── The data ──
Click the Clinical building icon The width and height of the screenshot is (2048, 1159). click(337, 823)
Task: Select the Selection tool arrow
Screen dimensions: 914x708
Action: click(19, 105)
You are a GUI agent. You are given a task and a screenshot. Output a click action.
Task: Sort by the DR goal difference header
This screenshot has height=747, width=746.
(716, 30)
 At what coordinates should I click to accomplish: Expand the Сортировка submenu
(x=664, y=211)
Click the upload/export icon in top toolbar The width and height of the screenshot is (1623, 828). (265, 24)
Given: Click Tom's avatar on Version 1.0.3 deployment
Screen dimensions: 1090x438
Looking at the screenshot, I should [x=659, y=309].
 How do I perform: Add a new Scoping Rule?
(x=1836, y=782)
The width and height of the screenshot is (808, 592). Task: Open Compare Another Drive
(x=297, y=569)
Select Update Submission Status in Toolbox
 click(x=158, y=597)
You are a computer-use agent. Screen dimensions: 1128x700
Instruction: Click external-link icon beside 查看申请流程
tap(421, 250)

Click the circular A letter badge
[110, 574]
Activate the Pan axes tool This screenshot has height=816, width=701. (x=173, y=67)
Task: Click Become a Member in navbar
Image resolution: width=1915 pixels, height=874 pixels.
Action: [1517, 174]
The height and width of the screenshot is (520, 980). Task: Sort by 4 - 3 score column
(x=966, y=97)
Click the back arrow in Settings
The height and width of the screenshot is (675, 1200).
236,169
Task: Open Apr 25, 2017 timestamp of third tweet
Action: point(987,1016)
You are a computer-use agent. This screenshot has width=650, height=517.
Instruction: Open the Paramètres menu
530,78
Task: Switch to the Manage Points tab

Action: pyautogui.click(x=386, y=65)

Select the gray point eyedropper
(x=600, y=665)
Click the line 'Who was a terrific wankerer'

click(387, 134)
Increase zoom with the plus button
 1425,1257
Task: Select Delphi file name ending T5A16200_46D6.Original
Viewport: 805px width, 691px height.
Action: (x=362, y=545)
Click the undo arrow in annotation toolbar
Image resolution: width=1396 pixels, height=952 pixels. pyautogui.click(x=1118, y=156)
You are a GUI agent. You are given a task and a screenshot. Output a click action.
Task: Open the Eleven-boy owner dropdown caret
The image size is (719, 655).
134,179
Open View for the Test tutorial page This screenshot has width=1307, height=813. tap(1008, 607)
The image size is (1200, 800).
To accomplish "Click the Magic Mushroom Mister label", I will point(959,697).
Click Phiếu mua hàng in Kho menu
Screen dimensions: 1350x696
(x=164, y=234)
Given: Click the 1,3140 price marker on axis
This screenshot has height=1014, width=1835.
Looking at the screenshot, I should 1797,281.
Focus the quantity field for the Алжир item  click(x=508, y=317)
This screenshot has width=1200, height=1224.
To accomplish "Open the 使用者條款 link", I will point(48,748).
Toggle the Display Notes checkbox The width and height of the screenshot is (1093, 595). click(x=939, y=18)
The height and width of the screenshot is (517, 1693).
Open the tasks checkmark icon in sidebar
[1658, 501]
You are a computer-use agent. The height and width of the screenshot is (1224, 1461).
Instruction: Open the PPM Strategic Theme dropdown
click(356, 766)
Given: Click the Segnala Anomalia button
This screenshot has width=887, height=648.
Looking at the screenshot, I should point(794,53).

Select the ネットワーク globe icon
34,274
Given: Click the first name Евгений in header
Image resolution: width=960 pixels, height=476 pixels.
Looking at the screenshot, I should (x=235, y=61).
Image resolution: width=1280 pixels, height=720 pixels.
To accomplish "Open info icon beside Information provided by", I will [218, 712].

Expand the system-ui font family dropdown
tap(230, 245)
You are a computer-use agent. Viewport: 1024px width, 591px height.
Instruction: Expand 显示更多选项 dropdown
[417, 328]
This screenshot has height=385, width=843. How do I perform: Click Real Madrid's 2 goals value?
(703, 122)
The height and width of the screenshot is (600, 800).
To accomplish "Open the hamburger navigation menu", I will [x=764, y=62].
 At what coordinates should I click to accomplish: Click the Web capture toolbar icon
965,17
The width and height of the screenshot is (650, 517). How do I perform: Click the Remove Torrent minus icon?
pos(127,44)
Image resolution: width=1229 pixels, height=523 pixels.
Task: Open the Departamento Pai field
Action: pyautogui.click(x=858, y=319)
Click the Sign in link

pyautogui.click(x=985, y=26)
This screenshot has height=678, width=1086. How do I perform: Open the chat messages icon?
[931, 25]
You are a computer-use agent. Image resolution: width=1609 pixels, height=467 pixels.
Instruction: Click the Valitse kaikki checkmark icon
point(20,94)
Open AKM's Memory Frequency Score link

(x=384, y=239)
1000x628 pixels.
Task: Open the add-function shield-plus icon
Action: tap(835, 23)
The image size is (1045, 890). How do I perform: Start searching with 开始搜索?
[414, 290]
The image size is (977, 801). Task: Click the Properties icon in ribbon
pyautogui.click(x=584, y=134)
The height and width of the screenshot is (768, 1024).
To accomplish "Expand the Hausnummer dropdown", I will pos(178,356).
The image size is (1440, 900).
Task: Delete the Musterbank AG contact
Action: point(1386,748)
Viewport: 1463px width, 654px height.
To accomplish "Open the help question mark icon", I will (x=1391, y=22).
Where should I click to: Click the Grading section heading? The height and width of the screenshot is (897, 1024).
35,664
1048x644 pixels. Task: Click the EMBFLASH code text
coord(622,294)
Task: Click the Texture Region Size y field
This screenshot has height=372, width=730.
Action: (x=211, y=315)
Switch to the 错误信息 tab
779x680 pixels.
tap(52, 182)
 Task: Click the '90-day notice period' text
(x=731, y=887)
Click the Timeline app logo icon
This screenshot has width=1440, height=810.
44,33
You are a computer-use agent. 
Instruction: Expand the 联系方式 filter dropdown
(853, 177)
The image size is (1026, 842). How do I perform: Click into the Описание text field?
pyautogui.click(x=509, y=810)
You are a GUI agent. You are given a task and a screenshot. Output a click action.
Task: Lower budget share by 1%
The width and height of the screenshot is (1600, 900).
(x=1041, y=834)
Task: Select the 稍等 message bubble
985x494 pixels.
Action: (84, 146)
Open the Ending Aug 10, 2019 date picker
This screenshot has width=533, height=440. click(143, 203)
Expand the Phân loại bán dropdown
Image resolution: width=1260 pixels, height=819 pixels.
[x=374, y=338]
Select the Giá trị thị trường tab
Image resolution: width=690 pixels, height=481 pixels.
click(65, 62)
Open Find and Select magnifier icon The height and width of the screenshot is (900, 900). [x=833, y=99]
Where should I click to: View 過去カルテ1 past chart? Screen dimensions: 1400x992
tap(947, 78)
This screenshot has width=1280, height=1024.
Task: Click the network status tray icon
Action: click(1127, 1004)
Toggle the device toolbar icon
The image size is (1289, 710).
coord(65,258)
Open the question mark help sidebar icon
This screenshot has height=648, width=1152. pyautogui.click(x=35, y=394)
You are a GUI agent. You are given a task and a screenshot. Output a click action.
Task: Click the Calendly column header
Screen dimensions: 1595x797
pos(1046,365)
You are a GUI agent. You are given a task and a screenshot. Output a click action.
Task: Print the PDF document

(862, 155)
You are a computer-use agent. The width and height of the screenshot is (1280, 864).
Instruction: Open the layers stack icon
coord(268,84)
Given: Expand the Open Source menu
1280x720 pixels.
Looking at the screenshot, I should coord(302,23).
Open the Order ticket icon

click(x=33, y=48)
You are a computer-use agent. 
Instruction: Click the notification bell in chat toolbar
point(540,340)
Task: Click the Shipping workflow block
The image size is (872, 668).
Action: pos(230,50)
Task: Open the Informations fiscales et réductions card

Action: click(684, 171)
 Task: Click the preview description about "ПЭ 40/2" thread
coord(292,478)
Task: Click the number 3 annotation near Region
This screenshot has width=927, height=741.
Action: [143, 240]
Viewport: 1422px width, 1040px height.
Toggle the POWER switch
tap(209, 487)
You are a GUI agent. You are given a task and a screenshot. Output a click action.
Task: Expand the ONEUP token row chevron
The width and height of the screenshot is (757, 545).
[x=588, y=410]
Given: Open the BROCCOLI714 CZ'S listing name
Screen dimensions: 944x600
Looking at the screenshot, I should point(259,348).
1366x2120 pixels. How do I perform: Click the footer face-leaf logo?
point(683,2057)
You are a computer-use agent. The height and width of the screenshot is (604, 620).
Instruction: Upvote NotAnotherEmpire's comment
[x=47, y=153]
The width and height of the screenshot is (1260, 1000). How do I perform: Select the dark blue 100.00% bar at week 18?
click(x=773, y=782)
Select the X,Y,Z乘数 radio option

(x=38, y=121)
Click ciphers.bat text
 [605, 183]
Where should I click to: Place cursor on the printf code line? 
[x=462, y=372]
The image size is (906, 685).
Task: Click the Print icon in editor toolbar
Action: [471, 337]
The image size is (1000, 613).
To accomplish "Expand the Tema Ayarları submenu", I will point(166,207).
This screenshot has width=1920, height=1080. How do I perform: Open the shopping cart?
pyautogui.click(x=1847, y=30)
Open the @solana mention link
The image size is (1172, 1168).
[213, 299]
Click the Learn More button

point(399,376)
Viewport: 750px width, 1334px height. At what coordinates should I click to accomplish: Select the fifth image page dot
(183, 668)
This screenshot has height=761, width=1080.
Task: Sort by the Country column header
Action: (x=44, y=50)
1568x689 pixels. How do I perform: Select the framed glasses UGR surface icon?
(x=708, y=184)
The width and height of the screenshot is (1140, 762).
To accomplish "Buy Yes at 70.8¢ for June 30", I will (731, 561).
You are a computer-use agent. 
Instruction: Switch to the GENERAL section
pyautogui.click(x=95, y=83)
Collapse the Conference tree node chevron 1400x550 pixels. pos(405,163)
───
**Your goal**
Considering only the material above, set down every line from the one with "Instruction: Open the Paramètres menu" to the one with "Task: Select Delphi", inclusive, exactly as written.

**Exercise solution**
Instruction: Open the Paramètres menu
530,78
Task: Switch to the Manage Points tab

Action: pyautogui.click(x=386, y=65)

Select the gray point eyedropper
(x=600, y=665)
Click the line 'Who was a terrific wankerer'

click(387, 134)
Increase zoom with the plus button
 1425,1257
Task: Select Delphi file name ending T5A16200_46D6.Original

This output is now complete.